Released in 1893 and telling a story about a time when Britain’s views on marriage and ‘a woman’s place’ was changing, The Odd Women by George Gissing places the reader in a world where a woman was expected to marry and centre her world around her man. Capturing the differing opinions of this socially awkward time, the novel centres on women, marriage, society and morals.
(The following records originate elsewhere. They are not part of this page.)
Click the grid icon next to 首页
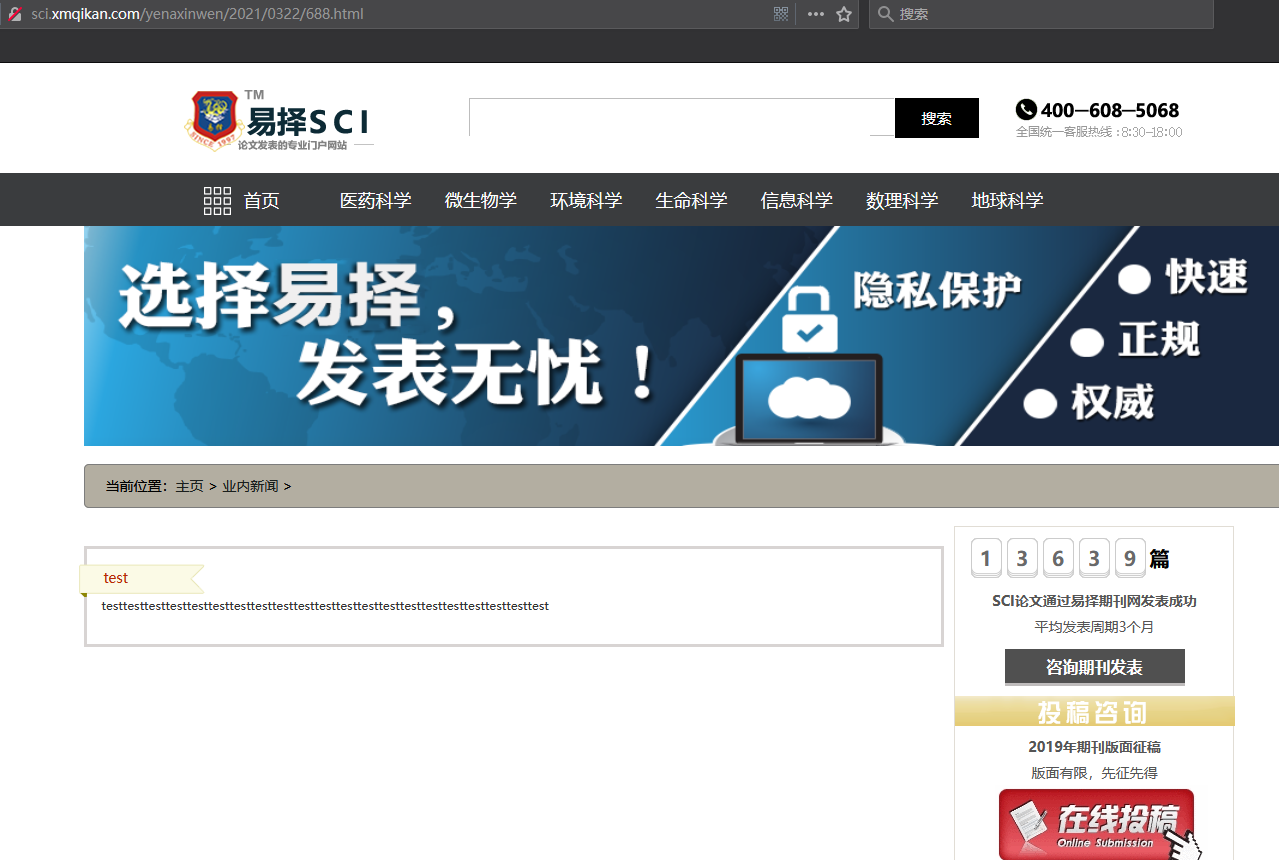 (x=216, y=199)
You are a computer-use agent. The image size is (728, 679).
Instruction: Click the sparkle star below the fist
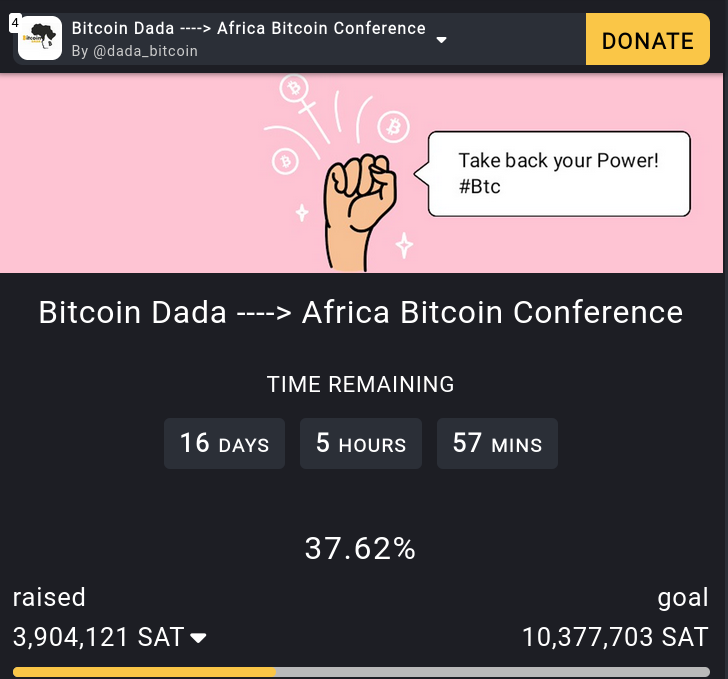404,245
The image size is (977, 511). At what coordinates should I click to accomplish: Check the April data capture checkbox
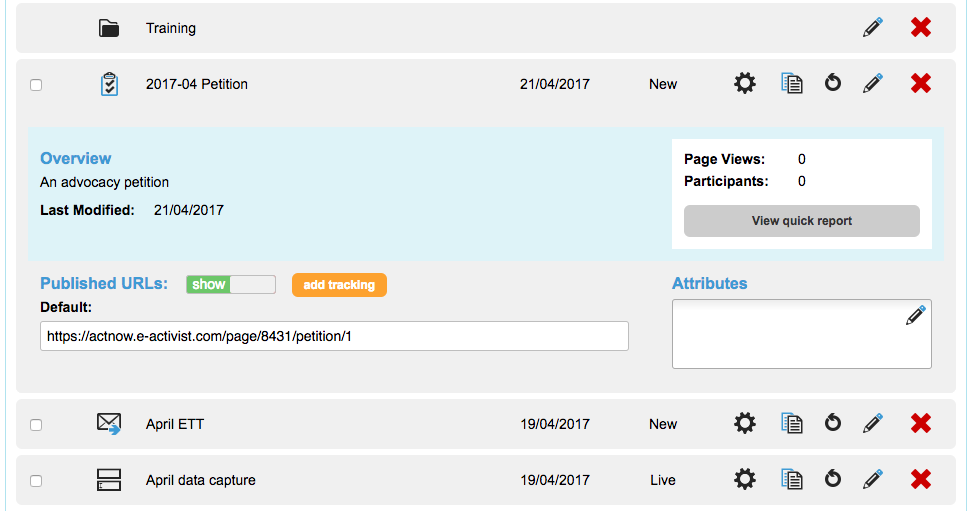pyautogui.click(x=36, y=481)
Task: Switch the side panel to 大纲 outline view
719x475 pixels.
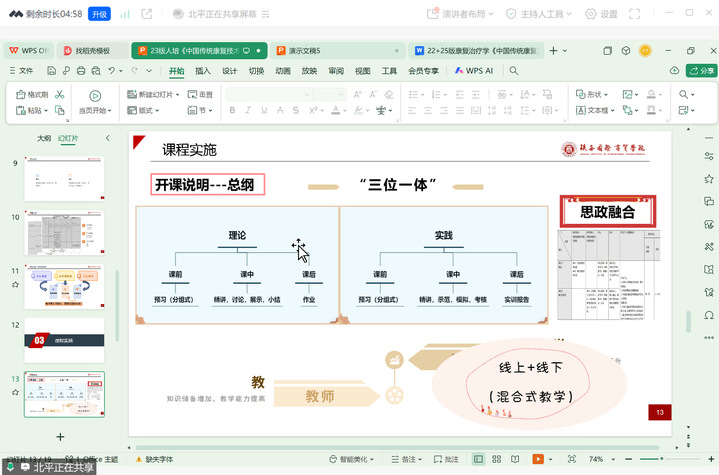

Yet there is a group of ‘odd women’ who refuse to be part of this, and are led by the head strong Rhoda Nunn. When she is first introduced to the reader, she is seen as feisty and independent, with strong values about the complexity of marriage, and the unhappiness it brings to young women. Yet by asserting herself this way to others, she is traps herself by her ideology and finds herself in a difficult position where she must choose between her beliefs and love.

Odd?

EXTRACT

They looked fixedly at each other, like people about to stake everything on their courage. “Is such a life worthy of the name?” asked Virginia in tones of awe.
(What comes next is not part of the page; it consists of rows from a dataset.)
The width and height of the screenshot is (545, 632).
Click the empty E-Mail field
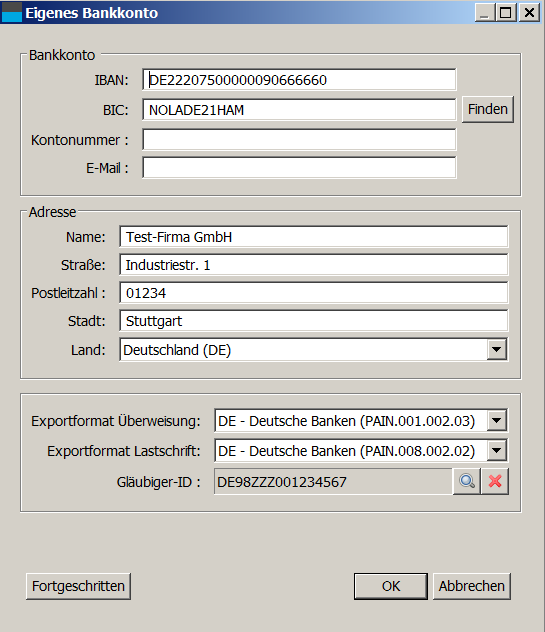pos(299,168)
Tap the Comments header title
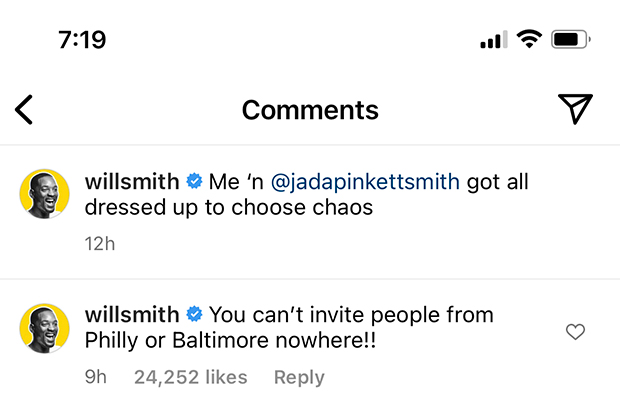The image size is (620, 416). tap(310, 110)
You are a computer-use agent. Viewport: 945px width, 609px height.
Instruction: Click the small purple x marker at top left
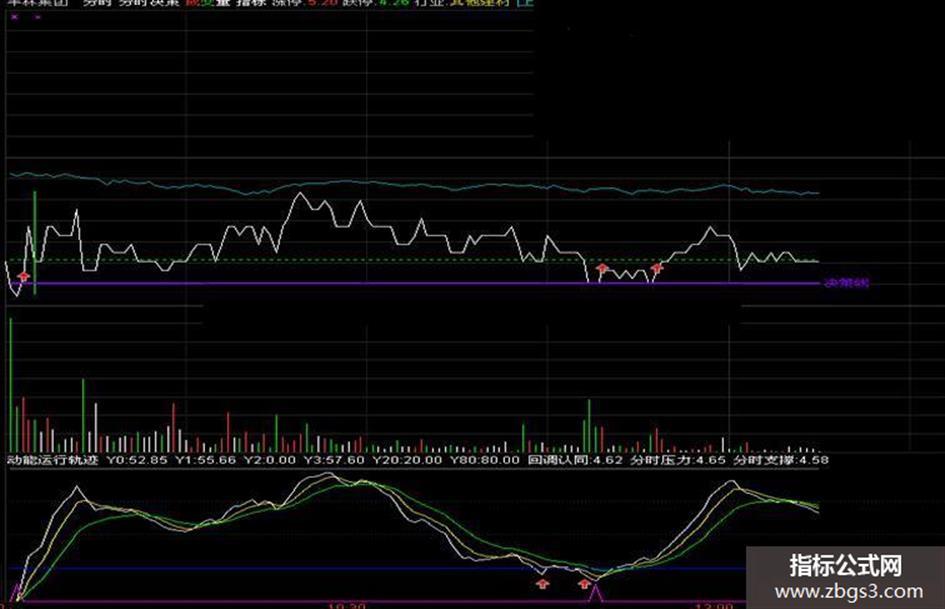[x=15, y=17]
“We shan’t be driven to that. Oh, we certainly shall not. But it helps one to know that, strictly speaking, we are independent for another six months.”
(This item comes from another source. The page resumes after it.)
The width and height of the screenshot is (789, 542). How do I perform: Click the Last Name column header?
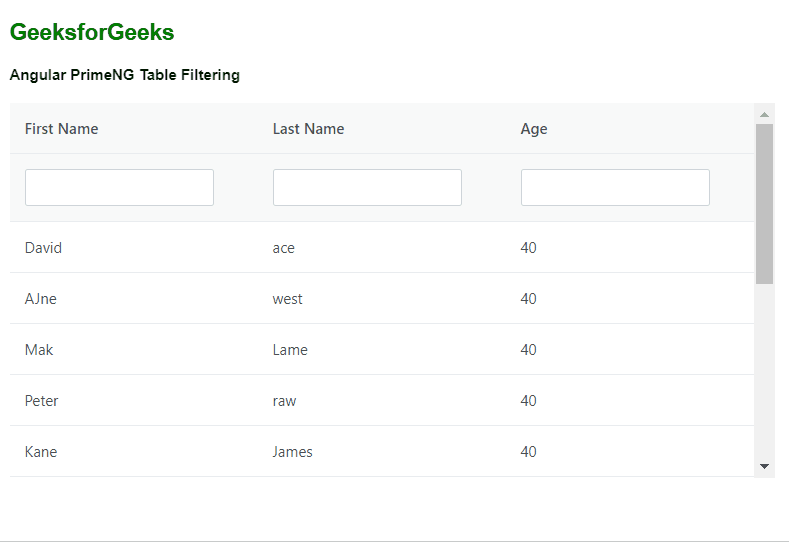308,129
That word gave Virginia an obvious thrill. “Independent! Oh, Alice, what a blessed thing is independence! –  Do you know, my dear, I am afraid I have not exerted myself as I might have done to find a new place. These comfortable lodgings, and the pleasure of seeing Monica once a week, have tempted me into idleness. It isn’t really my wish to be idle; I know the harm it does me; but oh! if one could work in a home of one’s own!”

Alice had a startled, apprehensive look, as if her sister were touching on a subject hardly proper for discussion, or at least dangerous. “I’m afraid it’s no use dear,” she answered awkwardly. “No use; no use whatever. I am wrong to indulge in such thoughts.”

“Whatever happens,my dear,’ said Alice presently, with all the impressiveness of tone she could command, ‘we must never entrench upon our capital – never– never– never!”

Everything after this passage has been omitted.